_What the task asks_
Pick up the piece below about choosing photos for the Wovember gallery and continue it after its last sentence.

It's pretty late on in Wovember (if you're not up to speed on Wovember please do pop across to Kate and Felix's fabulous site, and then pop back again) but I've finally got around to picking out the contenders for my contribution to the Wovember gallery which features many amazing photos (mostly of beautiful sheep) illustrating the idea of 100% wool.

Contender #1
The fleece!

Taken at the Oxford Guild of Weavers, Spinners, and Dyers fleece day back in 2010, this is a fabulous Oxford Downs fleece - that's local fleece for local people.

Or we have this series of photos from the OGWSD's fleece to blanket day in 2009. Held at an idyllic smallholding in Bledlow the guild took the fleece of a dearly departed sheep, graded it, spun it in the grease, and knit it (also in the grease) into blanket squares.

Grading the fleece

Here, Carol is showing us newbies how to skirt a fleece.

Spinning in the grease

I'm not sure anything says 100% wool quite like 15 or so industrious ladies all spinning away at the same time. You can see that pile of fleece on the floor has got quite a bit smaller.

Knitted squares

The finished-ish product. You can see how crisp those square are with all the lanolin still in them.

Shorn Kendal Rough Fell sheep

Also from 2009 we have a photo of freshly shorn Kendal Rough Fell sheep at Woolfest which was just the sheepiest knitting event I've ever attended. Not only were there a high proportion of breed specific vendors there (it was the first time that I came across Garthenor and Blacker yarns) but there were rare breed sheep actually in the same space as the finished yarns. It was fantastic to see the connection being made between the sheep breeders and the end users in this way and I know that Felix, Kate, Lara and I all came away feeling very inspired.

_Data shown_
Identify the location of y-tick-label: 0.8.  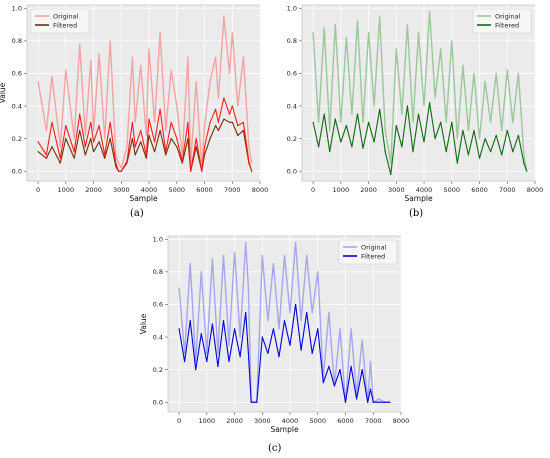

_Response to this exercise_
More recently I even managed to find some sheep whilst on honeymoon in Australia. I know I shouldn't be surprised to come across sheep in Australia, the place is swarming with them, but I felt pretty lucky to find a herding and shearing demonstration quite by chance at the Lone Pine Koala Sanctuary (we had gone for the koalas after all).

Herding merino sheep

Sheep shearing in Brisbane

I love watching sheep being sheared - it's an amazing skill to be able to manhandle a couple of hundred pounds of sheep in such a way that the sheep is entirely docile throughout and the fleece comes off in one beautiful piece. I prefer the character of Shetland yarn for knitting and spinning but there's no denying that merino is soft.

One bag full (of merino)

Any thoughts on which of these I should submit to the Wovember gallery?


2 comments:

tinebeest said...

My preferences: the newly knitted squares, the freshly shorn black-and-white sheep, or the first one showing the big fleece.

the other pics are certainly about wool, but I'm assuming we're going for the aesthetics of the photographs?

LuisaM said...

To me it is the 2nd one.
The wool dominates the image and everybody is looking at the wool in admiration.